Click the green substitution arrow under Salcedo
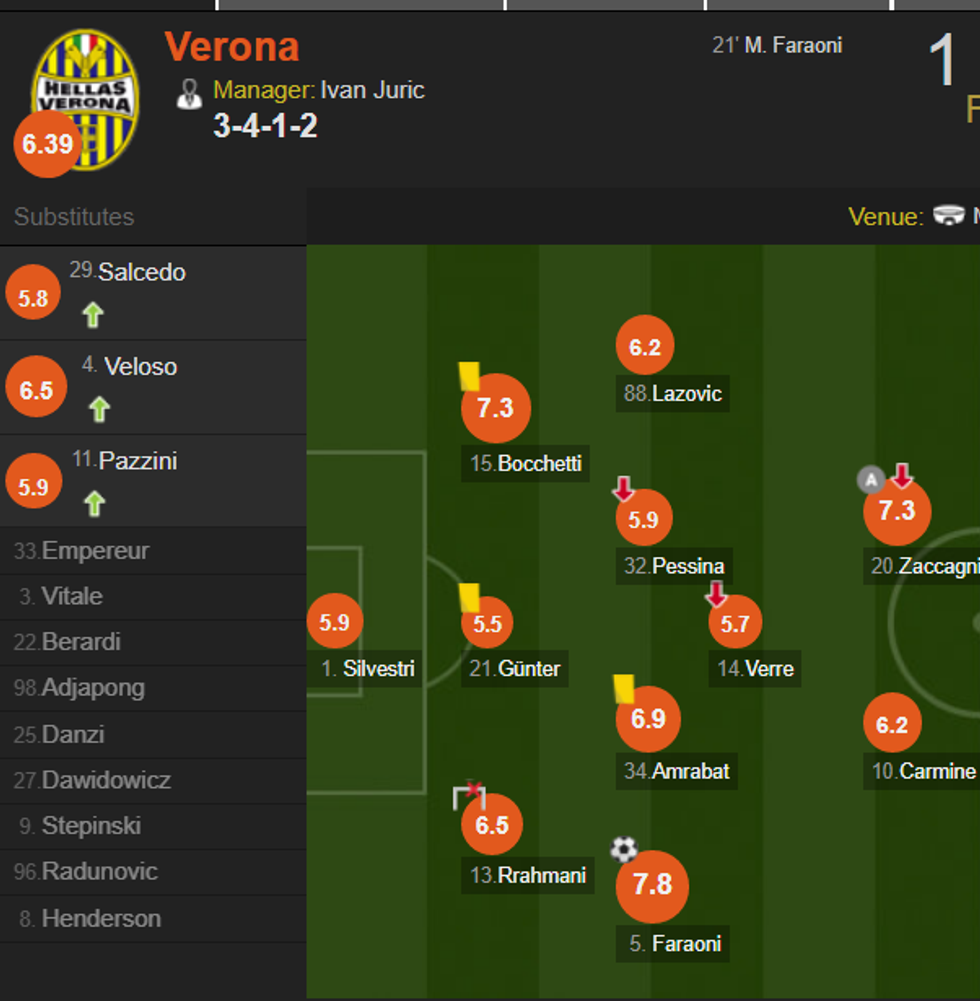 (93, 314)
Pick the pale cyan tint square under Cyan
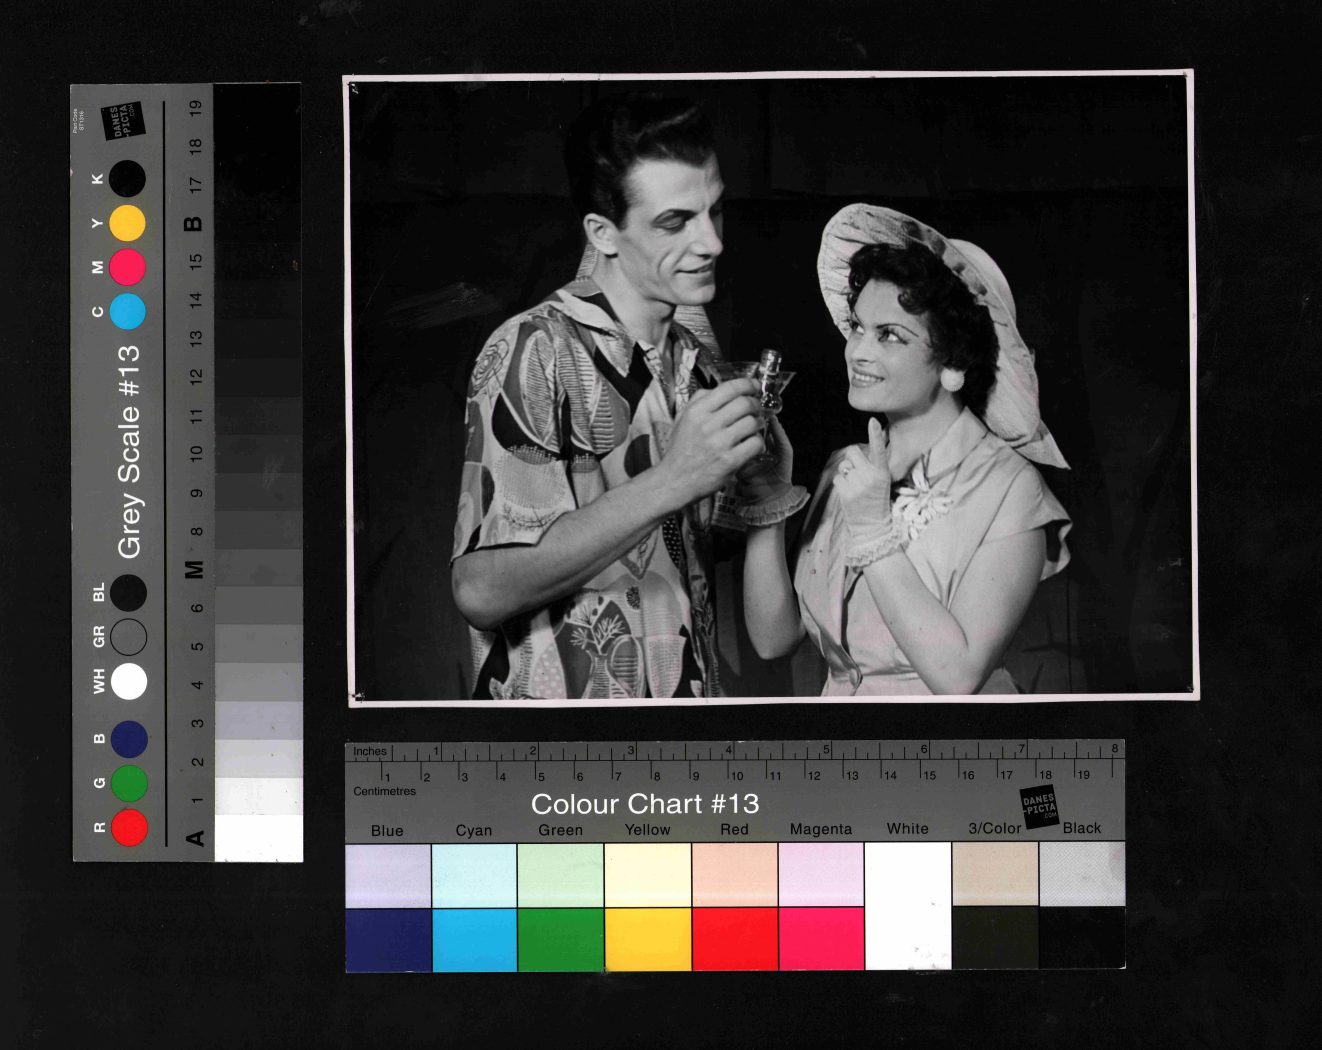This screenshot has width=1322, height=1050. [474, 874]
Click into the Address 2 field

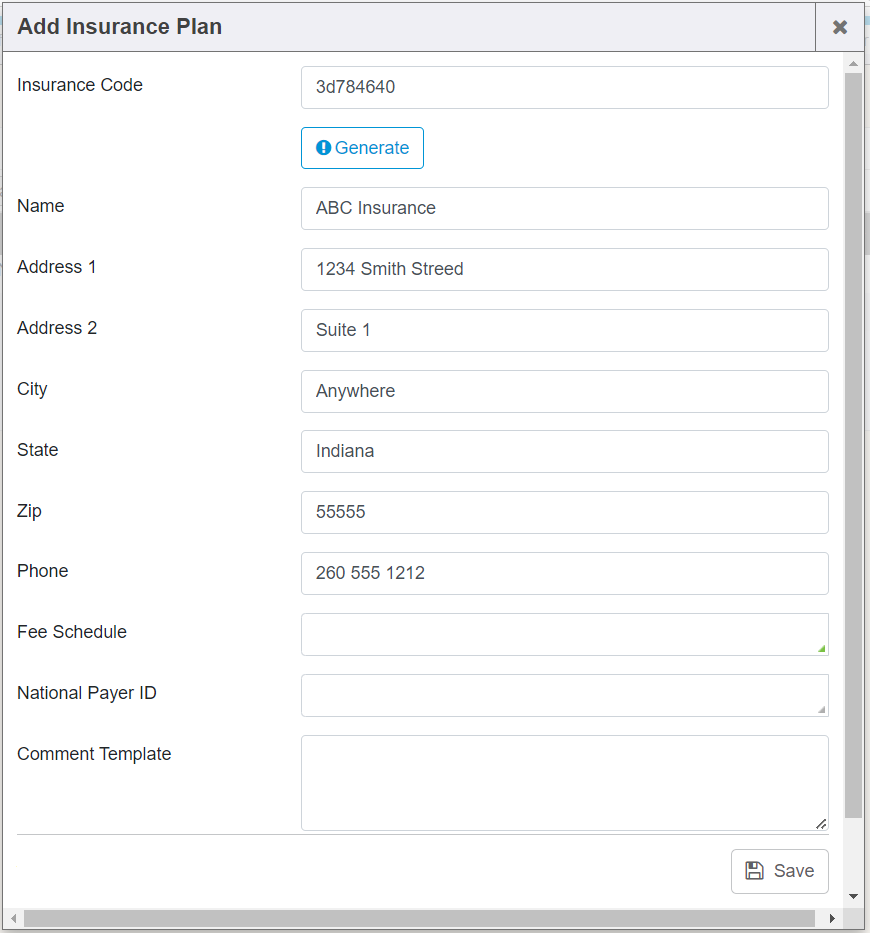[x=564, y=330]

------------------------------------------------------------------------

*THE PROBLEM*
Quote, please, only the lines running from the one with "Pick the pale cyan tint square under Cyan" down to the final line of the data above, keeping both ends and skipping the pictures.

*RESULT BELOW*
Pick the pale cyan tint square under Cyan
This screenshot has width=1322, height=1050. [474, 874]
Click into the Address 2 field

[x=564, y=330]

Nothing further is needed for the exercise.